→ Saved data entries
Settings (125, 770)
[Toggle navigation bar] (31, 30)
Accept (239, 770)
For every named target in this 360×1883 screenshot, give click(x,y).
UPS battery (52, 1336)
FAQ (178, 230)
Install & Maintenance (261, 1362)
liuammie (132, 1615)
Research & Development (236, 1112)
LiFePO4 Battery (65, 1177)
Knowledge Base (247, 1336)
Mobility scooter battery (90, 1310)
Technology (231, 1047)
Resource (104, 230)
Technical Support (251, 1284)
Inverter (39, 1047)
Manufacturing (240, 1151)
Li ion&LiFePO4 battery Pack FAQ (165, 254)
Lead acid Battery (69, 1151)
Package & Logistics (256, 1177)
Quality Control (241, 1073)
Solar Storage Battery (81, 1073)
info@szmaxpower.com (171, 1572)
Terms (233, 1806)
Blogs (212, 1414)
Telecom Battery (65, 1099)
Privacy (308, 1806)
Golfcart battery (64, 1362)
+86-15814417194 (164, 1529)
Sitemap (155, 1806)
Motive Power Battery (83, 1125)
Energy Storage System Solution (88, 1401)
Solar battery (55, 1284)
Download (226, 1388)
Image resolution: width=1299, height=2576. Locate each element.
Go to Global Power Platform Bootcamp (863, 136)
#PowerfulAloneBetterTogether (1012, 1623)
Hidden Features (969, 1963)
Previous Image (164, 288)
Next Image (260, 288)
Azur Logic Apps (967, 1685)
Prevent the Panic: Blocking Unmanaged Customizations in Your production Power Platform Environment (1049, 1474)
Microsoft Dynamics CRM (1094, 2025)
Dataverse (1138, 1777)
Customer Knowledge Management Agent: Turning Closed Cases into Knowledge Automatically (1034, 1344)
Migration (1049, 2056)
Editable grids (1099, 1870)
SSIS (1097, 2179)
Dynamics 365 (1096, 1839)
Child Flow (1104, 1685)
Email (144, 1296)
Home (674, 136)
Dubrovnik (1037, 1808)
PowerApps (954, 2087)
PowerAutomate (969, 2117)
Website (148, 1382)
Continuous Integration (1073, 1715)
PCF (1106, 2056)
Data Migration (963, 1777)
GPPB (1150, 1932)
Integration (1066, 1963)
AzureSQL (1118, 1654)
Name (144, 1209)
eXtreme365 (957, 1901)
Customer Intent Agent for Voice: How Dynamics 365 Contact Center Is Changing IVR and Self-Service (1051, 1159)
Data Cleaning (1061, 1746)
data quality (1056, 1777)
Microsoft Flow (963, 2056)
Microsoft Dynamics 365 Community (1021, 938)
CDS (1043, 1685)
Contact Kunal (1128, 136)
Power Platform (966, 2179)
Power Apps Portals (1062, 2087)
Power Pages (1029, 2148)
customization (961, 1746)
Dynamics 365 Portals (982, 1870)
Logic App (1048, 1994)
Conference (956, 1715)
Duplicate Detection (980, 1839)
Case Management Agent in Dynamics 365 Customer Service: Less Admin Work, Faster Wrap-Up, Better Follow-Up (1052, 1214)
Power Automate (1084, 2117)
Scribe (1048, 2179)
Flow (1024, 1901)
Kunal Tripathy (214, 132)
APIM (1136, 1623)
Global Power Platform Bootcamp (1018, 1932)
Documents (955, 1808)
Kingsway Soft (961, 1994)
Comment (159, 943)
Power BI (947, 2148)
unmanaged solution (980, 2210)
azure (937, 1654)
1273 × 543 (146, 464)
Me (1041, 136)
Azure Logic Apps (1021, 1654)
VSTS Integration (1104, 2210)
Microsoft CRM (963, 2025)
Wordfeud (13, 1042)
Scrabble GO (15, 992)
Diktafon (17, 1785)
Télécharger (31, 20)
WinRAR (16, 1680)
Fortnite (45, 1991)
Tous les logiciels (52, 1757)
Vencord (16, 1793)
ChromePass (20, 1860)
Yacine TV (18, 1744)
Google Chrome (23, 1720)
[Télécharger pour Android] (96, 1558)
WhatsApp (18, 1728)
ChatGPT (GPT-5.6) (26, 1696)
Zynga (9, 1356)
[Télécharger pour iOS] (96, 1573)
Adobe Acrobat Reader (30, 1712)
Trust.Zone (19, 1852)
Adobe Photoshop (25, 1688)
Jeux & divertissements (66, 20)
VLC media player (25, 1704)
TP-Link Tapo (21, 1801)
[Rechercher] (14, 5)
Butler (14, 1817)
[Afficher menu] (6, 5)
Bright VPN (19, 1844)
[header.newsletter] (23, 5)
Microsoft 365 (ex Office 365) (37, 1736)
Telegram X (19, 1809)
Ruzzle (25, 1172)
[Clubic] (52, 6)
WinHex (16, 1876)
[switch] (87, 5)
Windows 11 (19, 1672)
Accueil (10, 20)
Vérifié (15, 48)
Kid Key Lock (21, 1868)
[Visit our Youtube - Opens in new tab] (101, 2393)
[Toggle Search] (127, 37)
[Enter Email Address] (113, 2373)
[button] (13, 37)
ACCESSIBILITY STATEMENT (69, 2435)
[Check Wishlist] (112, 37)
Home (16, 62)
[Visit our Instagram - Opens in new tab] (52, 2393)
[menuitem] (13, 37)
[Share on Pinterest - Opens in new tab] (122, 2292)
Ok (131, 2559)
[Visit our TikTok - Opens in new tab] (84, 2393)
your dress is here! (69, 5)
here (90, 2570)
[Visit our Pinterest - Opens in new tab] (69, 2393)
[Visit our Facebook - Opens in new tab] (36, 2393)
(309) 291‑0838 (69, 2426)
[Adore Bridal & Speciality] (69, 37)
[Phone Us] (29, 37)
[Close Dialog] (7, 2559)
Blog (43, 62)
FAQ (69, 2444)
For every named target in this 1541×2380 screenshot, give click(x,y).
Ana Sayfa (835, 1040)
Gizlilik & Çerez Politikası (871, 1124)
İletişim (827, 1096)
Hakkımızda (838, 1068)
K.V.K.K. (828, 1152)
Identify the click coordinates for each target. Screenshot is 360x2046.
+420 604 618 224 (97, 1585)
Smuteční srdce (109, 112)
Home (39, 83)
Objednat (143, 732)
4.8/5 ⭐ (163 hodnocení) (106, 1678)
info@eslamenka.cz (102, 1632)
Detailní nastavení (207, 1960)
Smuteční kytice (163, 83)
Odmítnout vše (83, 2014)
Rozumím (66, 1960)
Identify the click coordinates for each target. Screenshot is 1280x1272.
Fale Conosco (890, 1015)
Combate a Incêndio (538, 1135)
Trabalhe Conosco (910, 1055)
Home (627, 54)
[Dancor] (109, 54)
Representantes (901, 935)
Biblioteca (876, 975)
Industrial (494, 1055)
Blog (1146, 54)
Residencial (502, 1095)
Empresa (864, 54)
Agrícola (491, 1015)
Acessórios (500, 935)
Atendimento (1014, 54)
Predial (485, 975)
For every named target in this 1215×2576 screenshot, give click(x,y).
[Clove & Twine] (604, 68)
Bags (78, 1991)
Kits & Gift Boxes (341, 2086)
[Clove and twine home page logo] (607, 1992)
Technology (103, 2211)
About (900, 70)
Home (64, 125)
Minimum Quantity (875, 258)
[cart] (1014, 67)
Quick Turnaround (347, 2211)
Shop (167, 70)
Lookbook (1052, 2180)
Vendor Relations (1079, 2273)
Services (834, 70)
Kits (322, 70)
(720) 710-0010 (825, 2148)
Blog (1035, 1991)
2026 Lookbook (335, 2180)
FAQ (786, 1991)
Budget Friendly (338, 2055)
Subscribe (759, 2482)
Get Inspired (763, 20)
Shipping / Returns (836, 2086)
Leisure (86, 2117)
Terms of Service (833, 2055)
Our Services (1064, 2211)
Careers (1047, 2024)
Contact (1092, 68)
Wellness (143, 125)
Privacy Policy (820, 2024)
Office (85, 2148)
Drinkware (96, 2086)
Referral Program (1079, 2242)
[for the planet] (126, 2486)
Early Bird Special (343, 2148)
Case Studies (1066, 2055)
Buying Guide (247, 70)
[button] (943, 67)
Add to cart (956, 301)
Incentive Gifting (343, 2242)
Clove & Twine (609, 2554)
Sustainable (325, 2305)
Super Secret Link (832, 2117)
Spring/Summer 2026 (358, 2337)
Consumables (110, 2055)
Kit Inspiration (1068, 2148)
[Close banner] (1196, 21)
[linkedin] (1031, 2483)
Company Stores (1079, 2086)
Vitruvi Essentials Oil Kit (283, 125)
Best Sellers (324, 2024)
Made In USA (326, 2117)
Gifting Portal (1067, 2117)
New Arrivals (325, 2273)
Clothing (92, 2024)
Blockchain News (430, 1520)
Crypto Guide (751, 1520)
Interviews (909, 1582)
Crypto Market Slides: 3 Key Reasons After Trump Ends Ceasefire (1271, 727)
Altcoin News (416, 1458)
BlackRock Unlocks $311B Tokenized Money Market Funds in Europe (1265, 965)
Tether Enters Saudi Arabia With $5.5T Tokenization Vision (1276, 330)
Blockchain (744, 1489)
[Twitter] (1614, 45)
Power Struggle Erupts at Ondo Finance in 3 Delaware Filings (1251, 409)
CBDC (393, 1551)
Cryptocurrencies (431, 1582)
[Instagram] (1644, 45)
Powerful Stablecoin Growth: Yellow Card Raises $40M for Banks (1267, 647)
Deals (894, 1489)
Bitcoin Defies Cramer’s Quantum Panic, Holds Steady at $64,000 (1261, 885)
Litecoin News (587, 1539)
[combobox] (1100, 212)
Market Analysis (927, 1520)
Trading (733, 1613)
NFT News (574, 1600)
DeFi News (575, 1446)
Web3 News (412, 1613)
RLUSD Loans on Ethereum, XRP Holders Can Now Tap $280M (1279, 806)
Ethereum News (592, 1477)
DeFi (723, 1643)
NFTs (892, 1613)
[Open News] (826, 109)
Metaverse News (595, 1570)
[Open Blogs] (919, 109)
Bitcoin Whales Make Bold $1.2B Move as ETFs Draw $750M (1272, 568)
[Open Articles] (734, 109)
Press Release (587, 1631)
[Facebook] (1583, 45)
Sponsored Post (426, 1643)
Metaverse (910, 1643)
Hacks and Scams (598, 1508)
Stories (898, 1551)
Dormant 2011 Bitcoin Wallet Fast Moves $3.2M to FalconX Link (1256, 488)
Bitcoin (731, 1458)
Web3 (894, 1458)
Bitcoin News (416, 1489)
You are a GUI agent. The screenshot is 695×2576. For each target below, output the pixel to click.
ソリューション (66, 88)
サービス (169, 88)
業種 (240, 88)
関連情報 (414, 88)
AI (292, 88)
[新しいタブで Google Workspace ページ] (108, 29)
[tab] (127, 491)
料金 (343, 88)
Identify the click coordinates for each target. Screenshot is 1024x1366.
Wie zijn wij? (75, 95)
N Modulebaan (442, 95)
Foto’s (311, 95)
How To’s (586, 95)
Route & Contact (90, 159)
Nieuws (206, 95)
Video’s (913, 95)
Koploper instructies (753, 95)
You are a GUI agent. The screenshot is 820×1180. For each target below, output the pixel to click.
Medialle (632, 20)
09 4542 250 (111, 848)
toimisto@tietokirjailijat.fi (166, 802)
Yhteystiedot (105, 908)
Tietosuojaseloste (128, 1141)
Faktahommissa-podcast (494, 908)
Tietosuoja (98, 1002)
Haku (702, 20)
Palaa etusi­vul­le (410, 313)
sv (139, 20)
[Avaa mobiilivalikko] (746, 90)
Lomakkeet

→ ASSIGNMENT
Could you retype exactly the lines above, starting at the line that contains "Next Image (260, 288)" and ending at the line that contains "Duplicate Detection (980, 1839)", and nothing more?

→ RESULT OF THIS EXERCISE
Next Image (260, 288)
Azur Logic Apps (967, 1685)
Prevent the Panic: Blocking Unmanaged Customizations in Your production Power Platform Environment (1049, 1474)
Microsoft Dynamics CRM (1094, 2025)
Dataverse (1138, 1777)
Customer Knowledge Management Agent: Turning Closed Cases into Knowledge Automatically (1034, 1344)
Migration (1049, 2056)
Editable grids (1099, 1870)
SSIS (1097, 2179)
Dynamics 365 (1096, 1839)
Child Flow (1104, 1685)
Email (144, 1296)
Home (674, 136)
Dubrovnik (1037, 1808)
PowerApps (954, 2087)
PowerAutomate (969, 2117)
Website (148, 1382)
Continuous Integration (1073, 1715)
PCF (1106, 2056)
Data Migration (963, 1777)
GPPB (1150, 1932)
Integration (1066, 1963)
AzureSQL (1118, 1654)
Name (144, 1209)
eXtreme365 (957, 1901)
Customer Intent Agent for Voice: How Dynamics 365 Contact Center Is Changing IVR and Self-Service (1051, 1159)
Data Cleaning (1061, 1746)
data quality (1056, 1777)
Microsoft Flow (963, 2056)
Microsoft Dynamics 365 Community (1021, 938)
CDS (1043, 1685)
Contact Kunal (1128, 136)
Power Platform (966, 2179)
Power Apps Portals (1062, 2087)
Power Pages (1029, 2148)
customization (961, 1746)
Dynamics 365 Portals (982, 1870)
Logic App (1048, 1994)
Conference (956, 1715)
Duplicate Detection (980, 1839)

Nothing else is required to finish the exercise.